Pete Greco imagines he’ll still be listening to the music of Iron Maiden, Motley Crue and Bon Jovi when he’s in his 80s.
And, as long as the fans still come, he’ll be playing it, too.
Greco has provided vocals for the 80s tribute band The Lounge Puppets for the past 12 years. He’s joined by Jason Sochacki on drums, Bill Dixon on bass and Marty Craven on guitar.
A top drawing band in the Chicago area for the past decade, The Lounge Puppets began as a tribute to ’80s hair bands and since has branched off into classic rock as well, Greco said.
“We don’t knock the era,” he said. “We take it seriously, and try to recreate it the best we can. That involved a light show, confetti cannons. It involves dressing the part.
“I can’t tell you how many times we’ve had people come up and tell us we sound better than the artists we’re covering.”
The band will perform as part of the Crystal Lake Park District’s Blast on the Beach. The Lounge Puppets take the stage at 6:30 p.m.
The event also includes a kids fun fair and arts and craft fair, a treasure hunt, a bags tournament, food vendors, a beer and wine garden and live entertainment by Circus Boy.
Molly J. from Star 105.5 will broadcast live from the event.
As Circus Boy, Bobby Hunt’s performance features stunts and physical comedy and has been featured on “Ripley’s Believe it Or Not.”
Sponsored by BMO Harris Bank, the free event serves as one last celebration of summer as the season comes to an end and school gets back in session, organizers say.
“It is at our beautiful Main Beach location, so the scenery alone makes for a breathtaking view and a wonderful way to spend any Saturday enjoying the meany activities provided by the fun fair vendors, food vendors, craft fair vendors and music,” said Connie Cook, special events coordinator for the Crystal Lake Park District.
In its third year, the Blast on the Beach features The Lounge Puppets for the first time.
The band’s music not only provides a bit of nostalgia for those who grew up listening to it, but also appeals to younger generations, Greco said.
“It was all over the radio.

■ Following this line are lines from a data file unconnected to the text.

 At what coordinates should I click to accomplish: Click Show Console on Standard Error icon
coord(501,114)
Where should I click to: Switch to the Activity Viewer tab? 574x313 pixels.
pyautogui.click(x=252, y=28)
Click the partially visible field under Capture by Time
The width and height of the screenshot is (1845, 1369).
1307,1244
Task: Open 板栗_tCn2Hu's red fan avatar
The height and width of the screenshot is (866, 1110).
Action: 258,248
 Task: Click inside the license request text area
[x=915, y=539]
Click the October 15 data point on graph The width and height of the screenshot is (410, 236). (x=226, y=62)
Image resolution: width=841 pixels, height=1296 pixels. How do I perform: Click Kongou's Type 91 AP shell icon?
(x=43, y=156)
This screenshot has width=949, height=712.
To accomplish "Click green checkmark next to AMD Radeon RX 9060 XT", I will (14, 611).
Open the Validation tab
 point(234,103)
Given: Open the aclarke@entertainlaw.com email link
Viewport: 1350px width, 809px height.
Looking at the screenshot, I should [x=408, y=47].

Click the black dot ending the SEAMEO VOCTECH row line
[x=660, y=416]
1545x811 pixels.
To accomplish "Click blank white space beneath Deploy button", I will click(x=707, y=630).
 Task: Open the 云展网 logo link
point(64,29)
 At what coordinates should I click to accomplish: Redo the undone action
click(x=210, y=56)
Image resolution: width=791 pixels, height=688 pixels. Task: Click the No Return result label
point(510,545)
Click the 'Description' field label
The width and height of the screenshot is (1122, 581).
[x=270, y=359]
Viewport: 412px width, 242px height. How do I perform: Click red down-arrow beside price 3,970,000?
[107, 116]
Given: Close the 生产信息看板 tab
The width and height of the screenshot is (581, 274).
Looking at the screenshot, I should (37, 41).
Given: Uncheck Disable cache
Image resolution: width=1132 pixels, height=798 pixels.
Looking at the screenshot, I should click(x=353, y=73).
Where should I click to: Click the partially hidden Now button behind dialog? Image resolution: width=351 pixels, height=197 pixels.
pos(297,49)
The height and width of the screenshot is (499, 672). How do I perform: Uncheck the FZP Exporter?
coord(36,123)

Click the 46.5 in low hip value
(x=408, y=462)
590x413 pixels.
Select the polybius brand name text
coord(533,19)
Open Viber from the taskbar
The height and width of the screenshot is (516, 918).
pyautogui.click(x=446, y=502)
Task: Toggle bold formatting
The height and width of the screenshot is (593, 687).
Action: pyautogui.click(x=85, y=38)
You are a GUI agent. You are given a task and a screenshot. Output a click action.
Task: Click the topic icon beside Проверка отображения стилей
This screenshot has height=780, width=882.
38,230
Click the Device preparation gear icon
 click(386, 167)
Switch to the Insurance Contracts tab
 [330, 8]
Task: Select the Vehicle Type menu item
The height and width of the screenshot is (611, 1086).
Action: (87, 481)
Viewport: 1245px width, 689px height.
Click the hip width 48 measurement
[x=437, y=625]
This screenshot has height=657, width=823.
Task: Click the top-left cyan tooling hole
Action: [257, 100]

It was all the rage. A lot of those artists still make a living doing what they’re doing,” he said. “The reason it transcends into the younger generation is because the younger generation grows up listening to that music through their parents.”
The band’s members all pursued careers as artists and songwriters and were pursued by major record labels, he said.
“We just didn’t have what they wanted at the time,” he said.
“What were we supposed to do? Hang up our cleats and give up? Put down our instruments? No, you go out. It’s a release, and it’s a trip back in time,” he said. “We love playing for the people. The fans are the reason we’ve lasted this long. They’re so dedicated. They’re so loyal. The only reason we’re doing it is because of them.
“We love doing it as much as they love coming to the show. As long as they keep coming, we’ll keep doing it until we’re old and grey.”